The 486 killer app was DOOM. It was butter-smooth at 20 fps if you also had a VLB graphic card.
The 486 DX2 66MHz was the target platform for gaming during almost two years (1992-1994). That was an huge achievement back in the days to be at the top that long.
I wonder, I wonder where one could find a good book about the software architecture of that game… oh, well
I distinctly remember having a Strike Commander poster in my bedroom saying “Strike really flies on a 486 DX/2”. Fond memories indeed.
Doom was released end of '93. In 1992 most of us were in the 286 -> 386 upgrade wave and a 486-33 was easily at $2.5k+ ($5.5k in today's terms). The 486 DX2 66 was a good choice even 1994-1996.
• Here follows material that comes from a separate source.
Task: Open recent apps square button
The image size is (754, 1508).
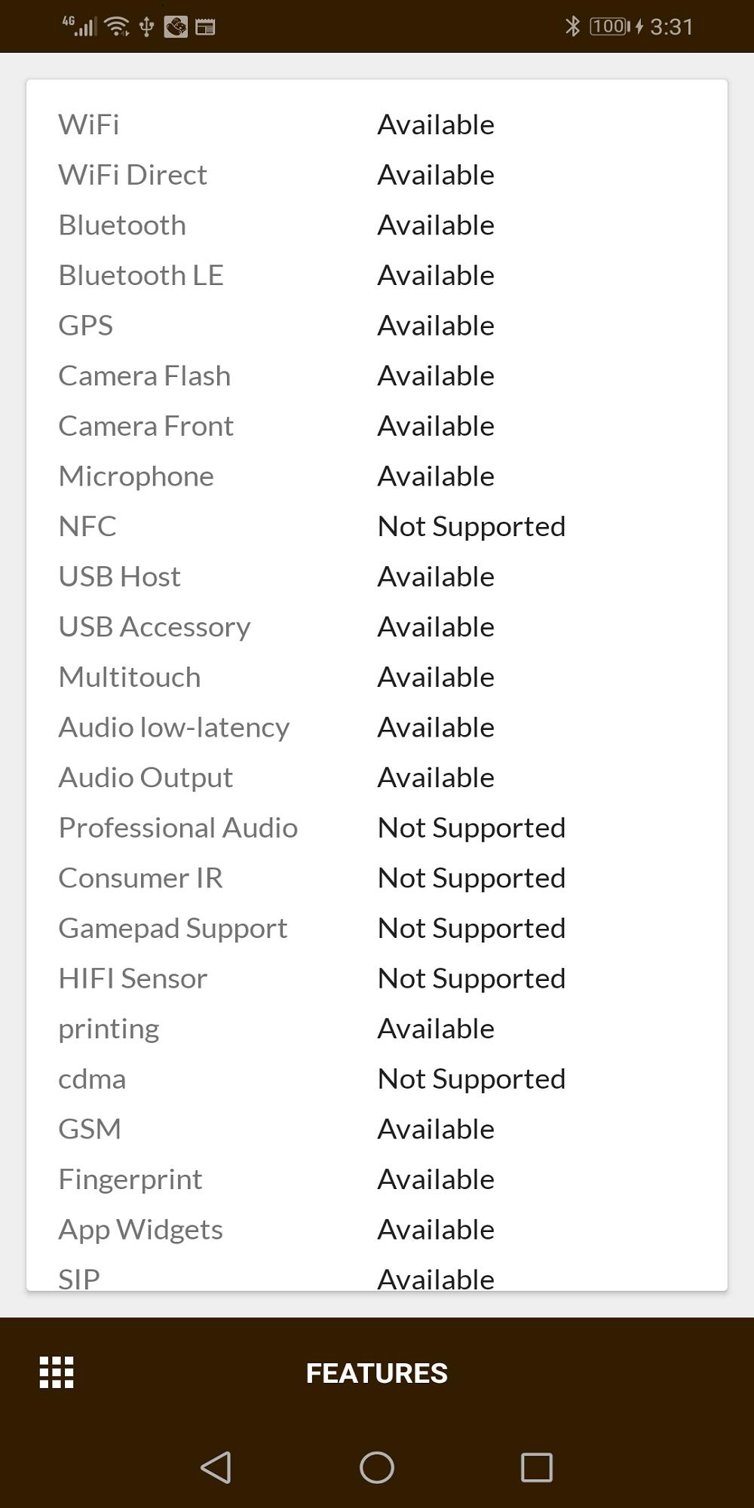Action: (x=537, y=1467)
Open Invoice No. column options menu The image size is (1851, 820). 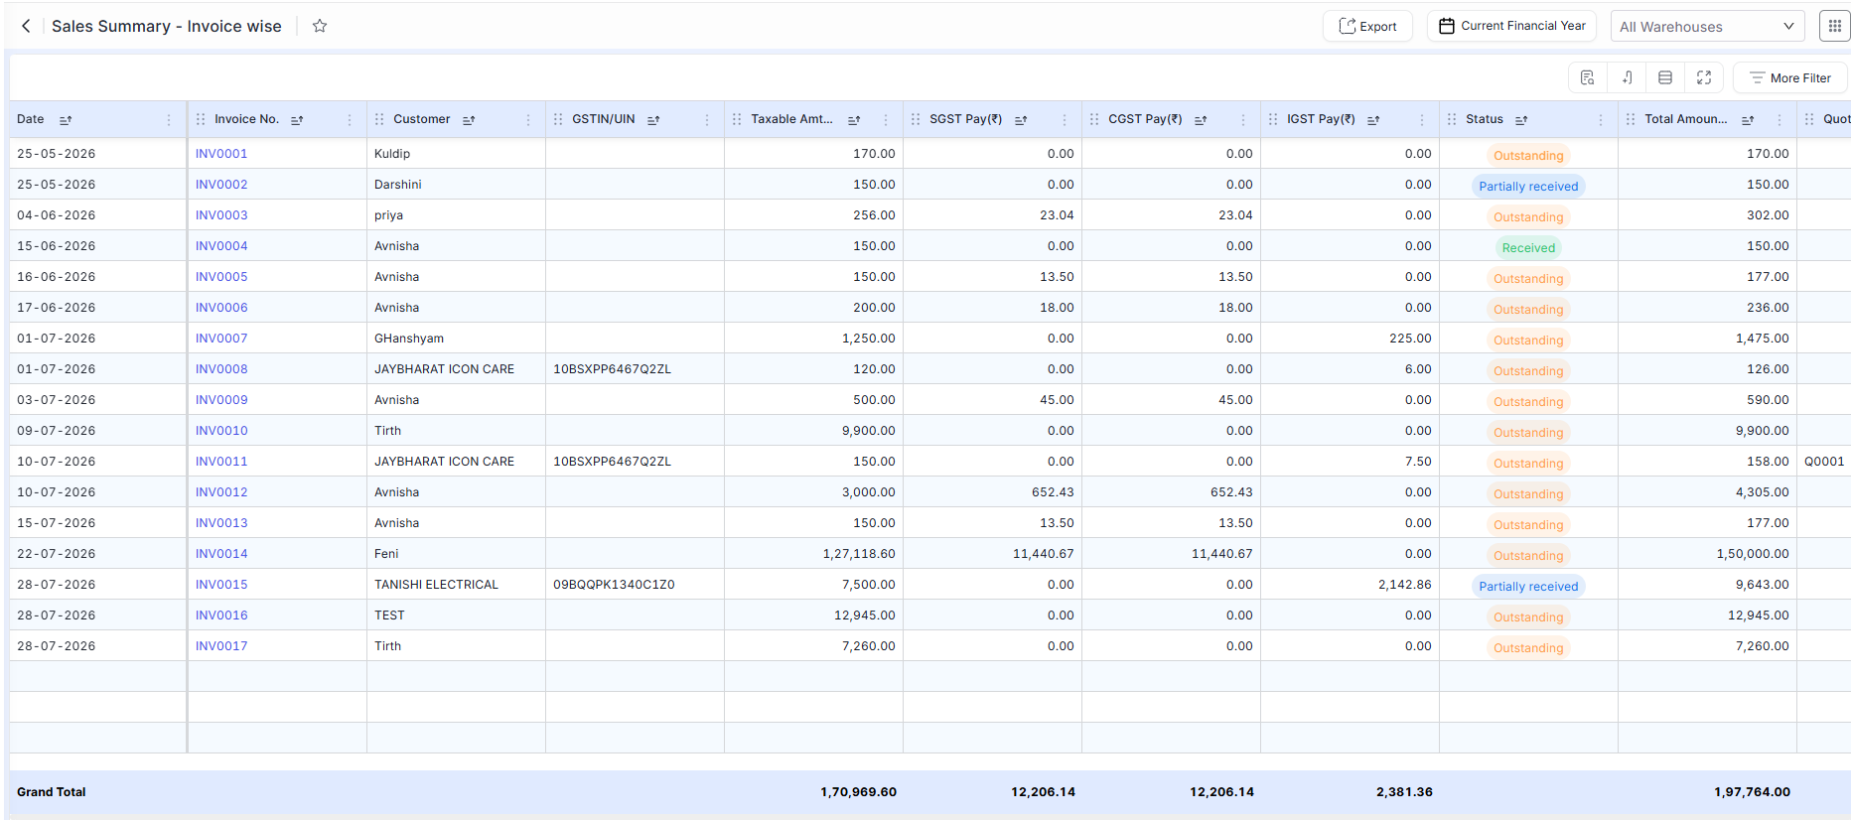click(x=350, y=120)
https://en.wikipedia.org/wiki/VESA_Local_Bus for the younger crowd.
The DX/2 66 is a true legend of a chip. It was so good. The final nail in the coffin for the Amiga and for 68k. I love the Amiga, but it just didn’t Doom.
Before it, you could claim that a 68040 was kinda-sorta keeping up with the 486 and that the nicer design and better operating systems of other computers made up for the delta in raw performance, but the DX/2 66 running Doom was the final piece of proof that the worse-is-better approach of using raw CPU grunt to blast pixels at screen memory instead of relying on clever custom circuitry was winning.
Faced with overwhelming evidence, everyone sold their Amiga 1200s and jumped ship to that hated Wintel platform.